* [ACTIVITY] Some lines hold the string "Wall". Copy all of them from the material that follows.

▼

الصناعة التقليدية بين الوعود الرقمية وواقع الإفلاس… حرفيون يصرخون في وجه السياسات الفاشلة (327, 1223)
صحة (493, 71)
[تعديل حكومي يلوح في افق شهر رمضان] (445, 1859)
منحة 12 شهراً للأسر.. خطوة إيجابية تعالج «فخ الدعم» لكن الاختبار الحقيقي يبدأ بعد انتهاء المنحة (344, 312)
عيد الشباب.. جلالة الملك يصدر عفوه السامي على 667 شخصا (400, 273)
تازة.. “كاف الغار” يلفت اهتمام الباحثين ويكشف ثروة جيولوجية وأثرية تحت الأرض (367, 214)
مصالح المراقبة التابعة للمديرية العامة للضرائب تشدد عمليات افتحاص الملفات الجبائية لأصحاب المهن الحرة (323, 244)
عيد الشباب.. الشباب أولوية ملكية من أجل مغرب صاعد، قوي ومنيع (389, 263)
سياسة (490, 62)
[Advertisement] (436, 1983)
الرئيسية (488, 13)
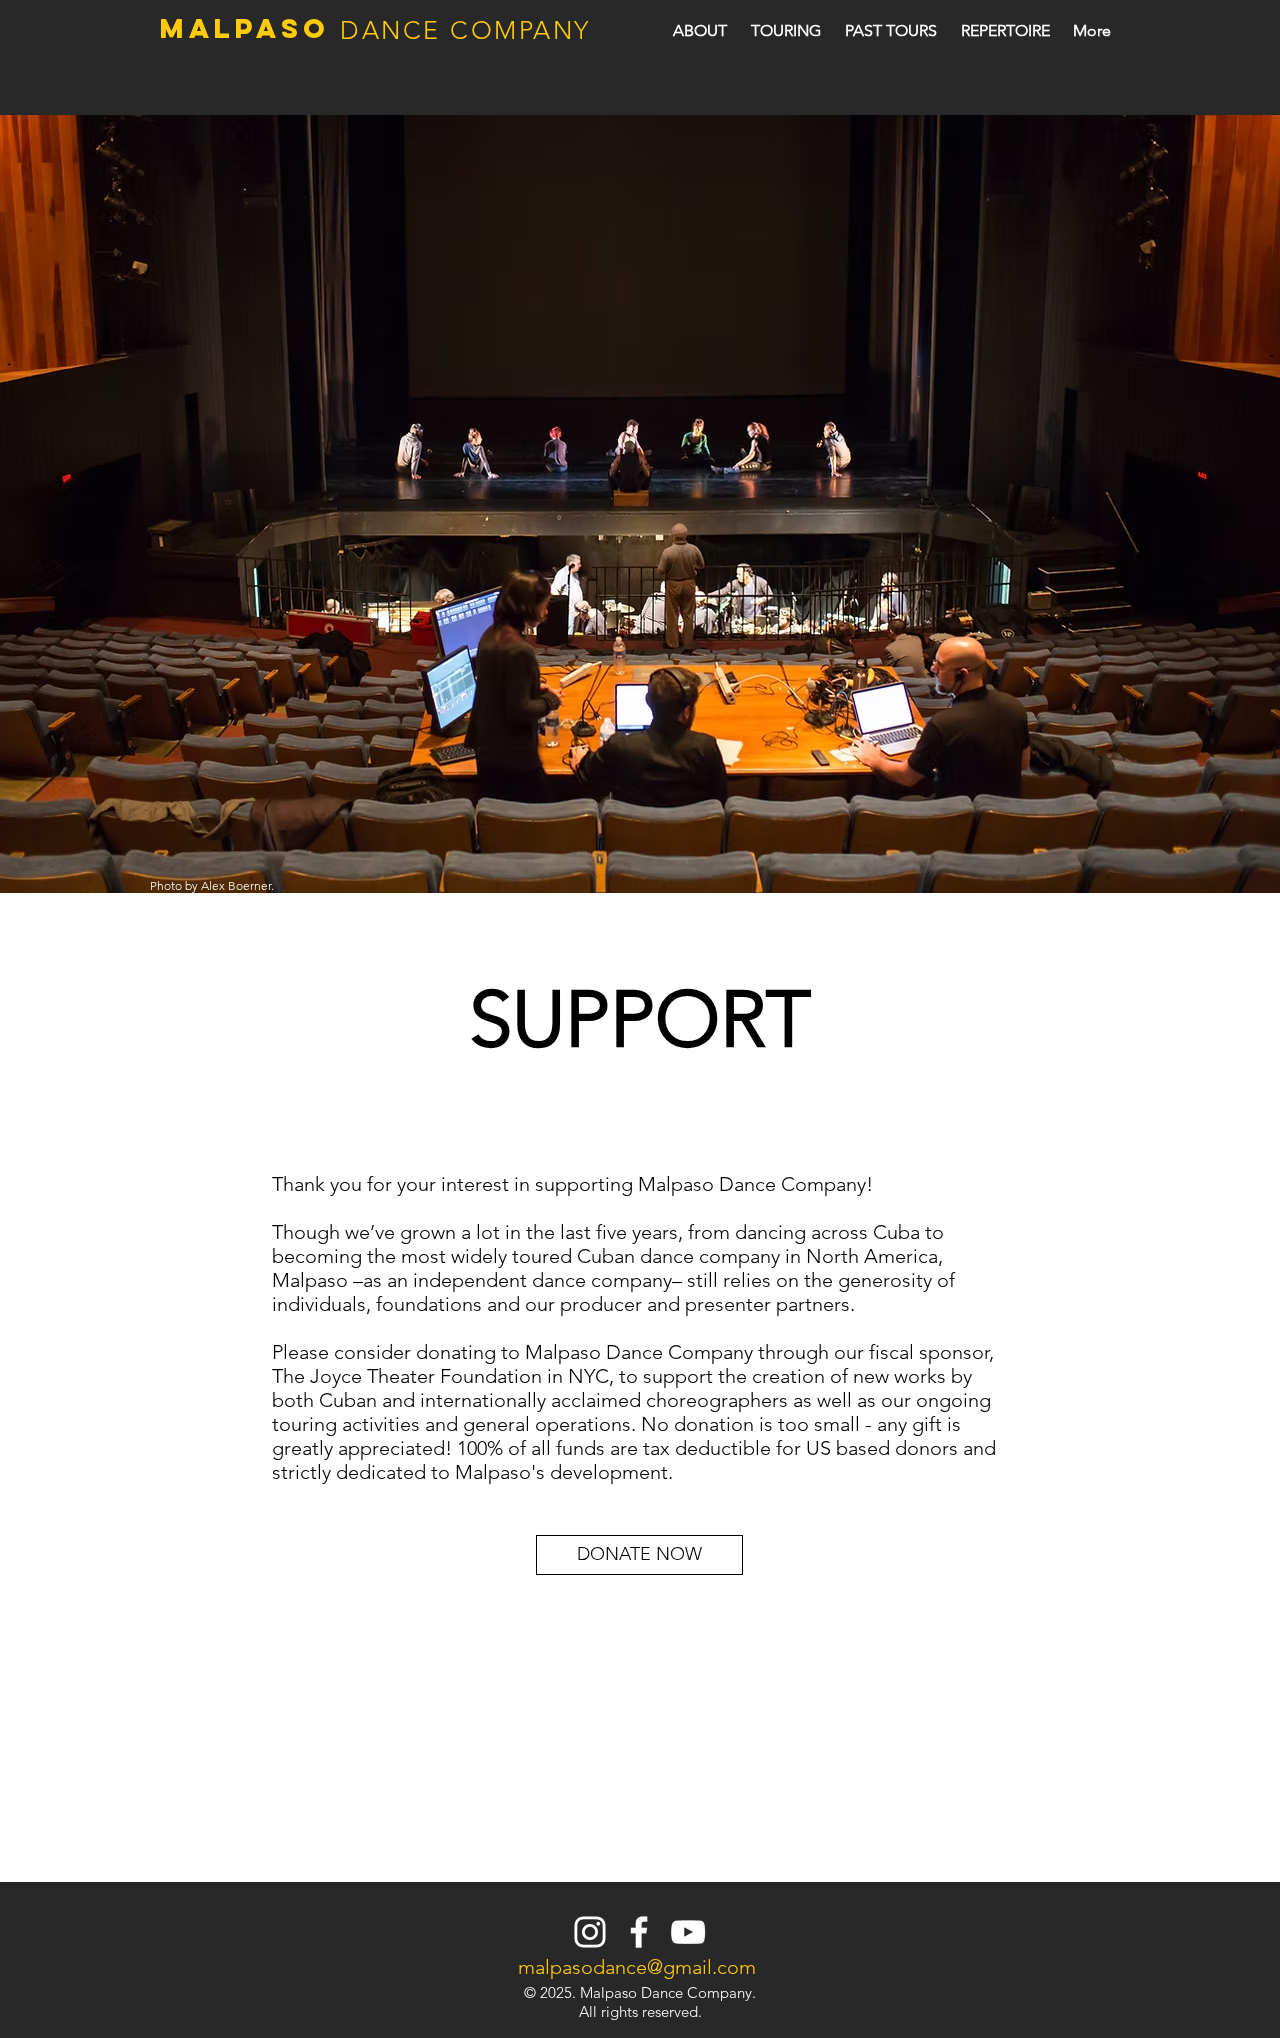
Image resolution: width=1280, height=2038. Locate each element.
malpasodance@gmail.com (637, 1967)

▲
▼

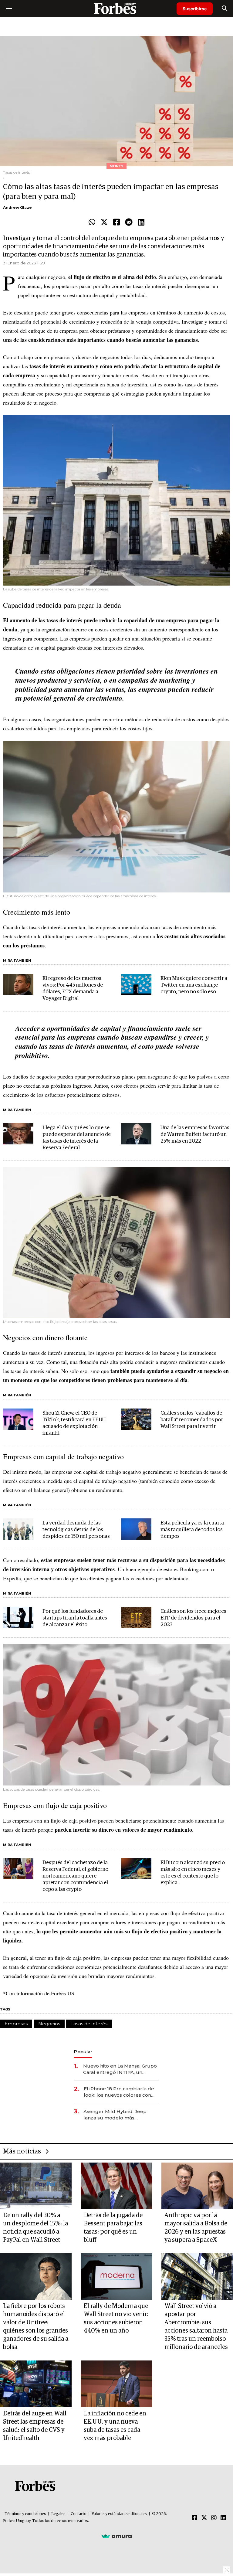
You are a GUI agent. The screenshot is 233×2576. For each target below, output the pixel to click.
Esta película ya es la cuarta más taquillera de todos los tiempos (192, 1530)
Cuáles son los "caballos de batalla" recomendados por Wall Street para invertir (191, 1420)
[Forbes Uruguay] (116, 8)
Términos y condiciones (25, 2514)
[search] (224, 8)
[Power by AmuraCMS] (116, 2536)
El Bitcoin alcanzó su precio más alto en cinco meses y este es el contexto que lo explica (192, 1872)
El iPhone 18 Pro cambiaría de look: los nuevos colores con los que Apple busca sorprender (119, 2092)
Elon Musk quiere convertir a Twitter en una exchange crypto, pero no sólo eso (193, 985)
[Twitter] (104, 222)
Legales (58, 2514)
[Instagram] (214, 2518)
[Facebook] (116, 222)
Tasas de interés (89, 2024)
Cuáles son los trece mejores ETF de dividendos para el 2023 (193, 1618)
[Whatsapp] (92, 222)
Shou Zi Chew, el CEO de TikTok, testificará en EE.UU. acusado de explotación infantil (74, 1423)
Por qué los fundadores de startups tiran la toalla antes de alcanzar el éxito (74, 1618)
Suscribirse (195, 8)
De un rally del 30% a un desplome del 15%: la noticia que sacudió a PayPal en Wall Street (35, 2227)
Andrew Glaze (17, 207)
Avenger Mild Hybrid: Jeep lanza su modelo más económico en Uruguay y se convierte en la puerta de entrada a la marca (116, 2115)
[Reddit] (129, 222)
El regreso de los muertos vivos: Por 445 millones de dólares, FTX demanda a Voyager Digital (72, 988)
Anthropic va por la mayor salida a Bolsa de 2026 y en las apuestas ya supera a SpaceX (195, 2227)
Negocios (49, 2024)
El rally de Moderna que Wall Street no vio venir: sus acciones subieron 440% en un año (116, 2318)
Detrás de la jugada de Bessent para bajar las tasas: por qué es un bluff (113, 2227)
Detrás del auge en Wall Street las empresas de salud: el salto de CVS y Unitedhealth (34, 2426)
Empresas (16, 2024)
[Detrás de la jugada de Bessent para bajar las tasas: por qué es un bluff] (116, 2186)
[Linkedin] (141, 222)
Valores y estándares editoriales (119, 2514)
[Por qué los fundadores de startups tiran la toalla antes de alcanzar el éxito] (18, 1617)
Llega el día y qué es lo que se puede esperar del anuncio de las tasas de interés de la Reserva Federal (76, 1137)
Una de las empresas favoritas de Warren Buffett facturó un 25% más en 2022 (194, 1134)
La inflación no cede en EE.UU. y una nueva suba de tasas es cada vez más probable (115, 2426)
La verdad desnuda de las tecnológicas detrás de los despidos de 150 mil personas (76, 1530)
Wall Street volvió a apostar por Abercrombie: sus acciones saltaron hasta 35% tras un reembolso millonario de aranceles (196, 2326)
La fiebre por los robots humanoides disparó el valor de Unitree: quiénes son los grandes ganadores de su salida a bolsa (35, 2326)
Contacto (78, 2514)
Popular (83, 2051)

▲

* [RESULT BELOW]
Cuáles son los "caballos de batalla" recomendados por Wall Street para invertir (191, 1420)
De un rally del 30% a un desplome del 15%: la noticia que sacudió a PayPal en Wall Street (35, 2227)
El rally de Moderna que Wall Street no vio venir: sus acciones subieron 440% en un año (116, 2318)
Detrás del auge en Wall Street las empresas de salud: el salto de CVS y Unitedhealth (34, 2426)
Wall Street volvió a apostar por Abercrombie: sus acciones saltaron hasta 35% tras un reembolso millonario de aranceles (196, 2326)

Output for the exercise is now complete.